George Gilmour Members’ Gallery
the waiting is the doing of the day – Don Phillips Scholarship Exhibition
Each year, Open Studio awards two, yearlong residencies to artists of merit. The Don Phillips Scholarship is awarded to a graduating student who has just completed an undergraduate art program with a printmaking major at an accredited Canadian institution and who will not be returning to full-time studies.
Recipients are provided with rent-free access to Open Studio facilities for a period of one year, materials allowance, professional development assistance, and tuition-free access to Open Studio’s education program. This exhibition is a result of this intensive work period. An artist’s talk accompanies the exhibition.

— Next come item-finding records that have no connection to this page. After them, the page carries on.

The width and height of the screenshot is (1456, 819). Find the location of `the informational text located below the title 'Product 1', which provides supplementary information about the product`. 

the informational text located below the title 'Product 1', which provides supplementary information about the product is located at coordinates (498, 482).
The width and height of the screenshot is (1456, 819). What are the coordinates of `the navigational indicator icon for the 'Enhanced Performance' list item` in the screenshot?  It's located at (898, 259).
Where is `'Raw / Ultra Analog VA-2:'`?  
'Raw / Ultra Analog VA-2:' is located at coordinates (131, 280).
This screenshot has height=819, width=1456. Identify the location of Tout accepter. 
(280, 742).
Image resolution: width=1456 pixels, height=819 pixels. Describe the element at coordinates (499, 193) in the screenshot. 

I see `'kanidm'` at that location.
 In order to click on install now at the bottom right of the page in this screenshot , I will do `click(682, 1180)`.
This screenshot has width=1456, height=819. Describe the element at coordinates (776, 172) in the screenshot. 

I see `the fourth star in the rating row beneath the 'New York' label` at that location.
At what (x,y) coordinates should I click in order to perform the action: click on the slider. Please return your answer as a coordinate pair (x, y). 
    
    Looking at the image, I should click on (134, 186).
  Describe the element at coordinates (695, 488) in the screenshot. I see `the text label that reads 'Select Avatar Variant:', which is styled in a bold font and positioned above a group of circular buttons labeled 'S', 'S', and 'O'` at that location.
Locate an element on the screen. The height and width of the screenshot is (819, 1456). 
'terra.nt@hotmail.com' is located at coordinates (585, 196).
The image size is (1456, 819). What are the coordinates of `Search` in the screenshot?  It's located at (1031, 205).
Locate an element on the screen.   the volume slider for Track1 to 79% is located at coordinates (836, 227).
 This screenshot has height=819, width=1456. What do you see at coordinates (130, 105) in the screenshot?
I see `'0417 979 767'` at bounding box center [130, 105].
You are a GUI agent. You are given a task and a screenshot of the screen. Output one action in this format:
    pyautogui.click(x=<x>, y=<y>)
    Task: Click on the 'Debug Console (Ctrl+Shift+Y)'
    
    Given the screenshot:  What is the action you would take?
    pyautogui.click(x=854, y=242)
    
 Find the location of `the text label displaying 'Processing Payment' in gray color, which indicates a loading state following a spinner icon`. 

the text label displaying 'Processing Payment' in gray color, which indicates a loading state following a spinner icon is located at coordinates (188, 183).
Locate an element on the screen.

Josh Brien: Sunlight drifts to skin surface, warming. Mist touches foliage, seeps through surface; inside, outside, and through. Fleeting sensations provide a route to reality, a concrete, direct experience. Soft, soft, reality brushes by. We are left with words and images, representations that can point at the truth but cannot touch it. Representations that do not contain existence, they sit empty. They can only be themselves and point to what they cannot be. Focus on this pointing. Keep a gentle reality in view. A reality that fades in and out of the periphery and is found again through constant perspective shifts.
Josh Brien’s art is a means for him to shift his perspective, to catch a glimpse of the reality that sits behind a screen of thoughts and notions. He draws a world where meaning floats, altering and resisting clarity. A world that is deliberately difficult to pin down, where obscurity provides an opportunity to move beyond logical thinking and see what sits at the base of existence. This is a place where relationships and roles are slippery, where characters are never quite sure what they’re doing and where reality is never fixed. In an uncertain world, Josh feels that the best course of action can be to just sit and wait, and to be okay not knowing.
Josh Brien is an artist from Calgary, Alberta. His art is a tool for pointing, gesturing towards a reality found in the warmth of sunlight on skin or the prickle of grass under bare feet.